In this article, we will discuss a recent research study that has come up with detecting eye information in facial images through Convolutional Neural Networks (CNN). This will lay down a path in aiding CV applications that rely on facial features like eyes, in the future.

Current Eye Detection Methods

Eye detection in CV has been a subject of interest in the research community off late. Even though there are plenty of eye detection methods available, many of them lag at obtaining high-efficiency and accuracy in eye detection. Be it the standard oculography techniques, or detection through grey-level images of human faces, the results are not precisely accurate or robust.

In fact, algorithms such as ensemble regression trees, Viola-Jones algorithm etc., have also looked into capturing eye positions and made noteworthy progress. But, then again, they face trouble due to certain factors like illumination and image noises (colour, contrast etc.) innate in the pictures.

Now, a recent study by researchers Bin Li and Hong Fu, has worked on eye detection by adopting CNNs for the technique.

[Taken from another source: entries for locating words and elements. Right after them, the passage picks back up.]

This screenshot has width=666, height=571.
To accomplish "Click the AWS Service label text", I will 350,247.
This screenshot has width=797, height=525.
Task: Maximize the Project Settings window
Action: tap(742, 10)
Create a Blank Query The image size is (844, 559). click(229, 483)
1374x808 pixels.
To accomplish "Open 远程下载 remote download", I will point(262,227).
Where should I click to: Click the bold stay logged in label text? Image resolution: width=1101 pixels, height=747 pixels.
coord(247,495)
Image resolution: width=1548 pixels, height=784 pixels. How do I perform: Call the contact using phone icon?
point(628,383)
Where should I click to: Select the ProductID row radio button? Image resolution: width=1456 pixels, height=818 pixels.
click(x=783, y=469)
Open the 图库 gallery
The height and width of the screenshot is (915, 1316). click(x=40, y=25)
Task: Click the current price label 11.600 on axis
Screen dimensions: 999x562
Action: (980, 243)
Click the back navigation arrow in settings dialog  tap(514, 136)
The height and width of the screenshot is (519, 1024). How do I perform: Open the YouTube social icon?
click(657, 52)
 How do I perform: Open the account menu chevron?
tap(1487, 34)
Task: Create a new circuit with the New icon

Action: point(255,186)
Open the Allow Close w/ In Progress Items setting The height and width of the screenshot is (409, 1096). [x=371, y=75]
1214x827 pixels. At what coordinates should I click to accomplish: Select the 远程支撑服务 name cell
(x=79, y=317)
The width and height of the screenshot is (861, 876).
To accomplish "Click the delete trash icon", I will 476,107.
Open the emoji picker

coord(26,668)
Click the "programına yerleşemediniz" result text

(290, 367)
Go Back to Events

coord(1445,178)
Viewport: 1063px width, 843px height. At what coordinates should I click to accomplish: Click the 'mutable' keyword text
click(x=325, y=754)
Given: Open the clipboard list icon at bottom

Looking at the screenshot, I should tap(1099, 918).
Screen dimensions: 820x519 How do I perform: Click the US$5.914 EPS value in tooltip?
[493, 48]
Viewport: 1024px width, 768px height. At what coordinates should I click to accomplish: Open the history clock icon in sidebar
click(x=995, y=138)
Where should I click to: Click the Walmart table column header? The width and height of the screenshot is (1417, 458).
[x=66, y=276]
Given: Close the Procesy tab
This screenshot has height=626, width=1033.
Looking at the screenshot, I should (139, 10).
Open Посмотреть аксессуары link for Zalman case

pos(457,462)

Their method will help determine eye locations from images of human faces. Focussing on regions surrounding the eye for analysis, the CNNs would identify the exact eye details (right/left eye and centre of the eye)

How It Works

For the study, the researchers consider databases from GI4E and BioID apart from their own created datasets, for facial image data. Using these data, the method is divided into three steps. The first step entails the calculation of extreme points and gradient values in the images, to generate candidate eye regions. The second step involves deploying a set of CNNs which identifies the eye class (left/right eye) while the third step has another set of CNNs to locate the centre position of the eyes.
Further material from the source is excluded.